====== DATASET EXCERPTS

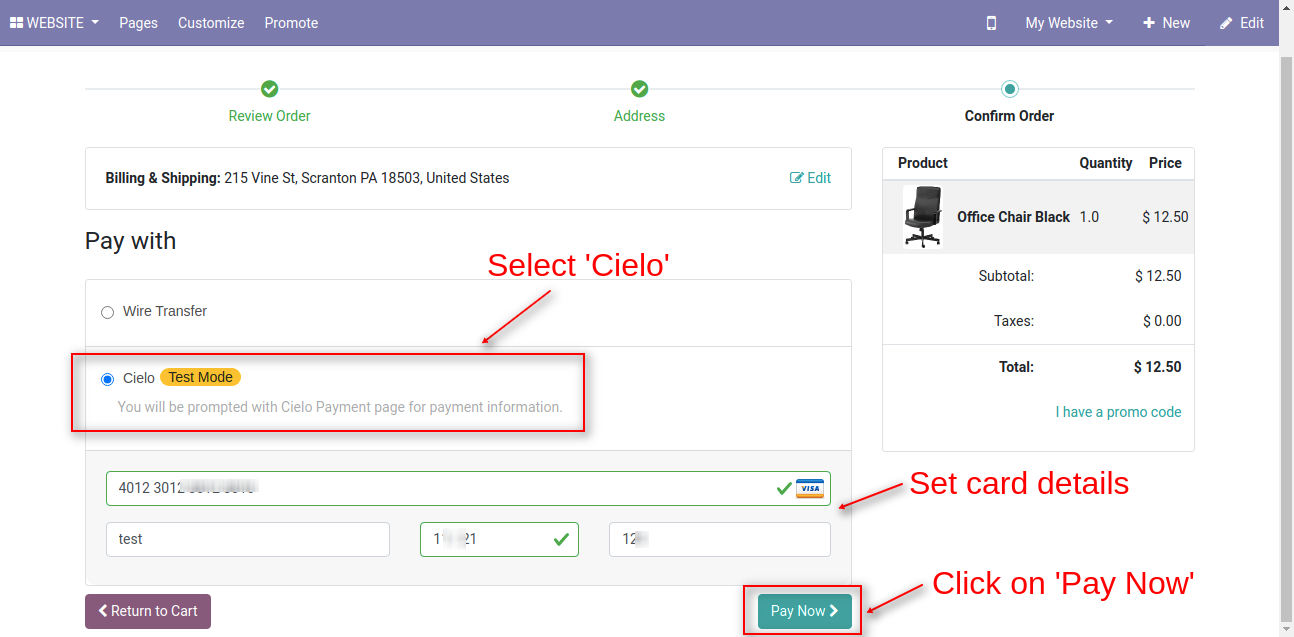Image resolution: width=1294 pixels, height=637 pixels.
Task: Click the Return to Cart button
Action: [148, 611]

============
====== DATASET EXCERPTS

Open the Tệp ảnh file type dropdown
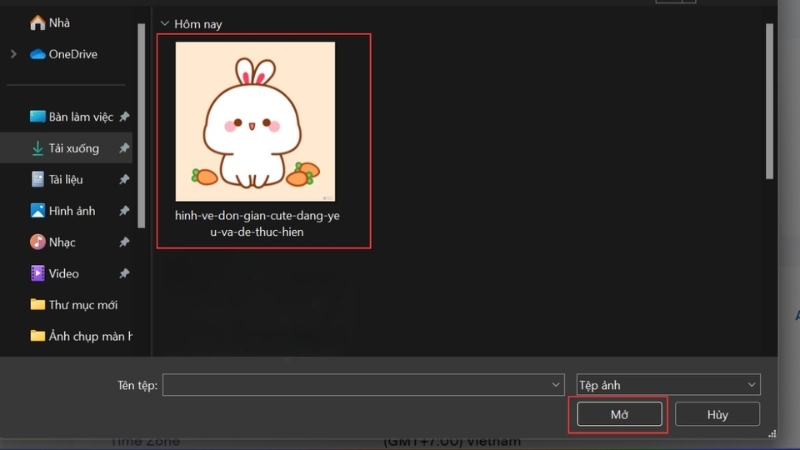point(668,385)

============

▶ **WHAT TO PRODUCE**
Replace "Return to Cart" with "Back to Cart" in the items between the lines holding "Image resolution: width=1294" and "Action: [148, 611]", inclusive, and give those lines again with nothing else changed. Leave the pictures out.

▶ **EXERCISE RESULT**
Image resolution: width=1294 pixels, height=637 pixels.
Task: Click the Back to Cart button
Action: [148, 611]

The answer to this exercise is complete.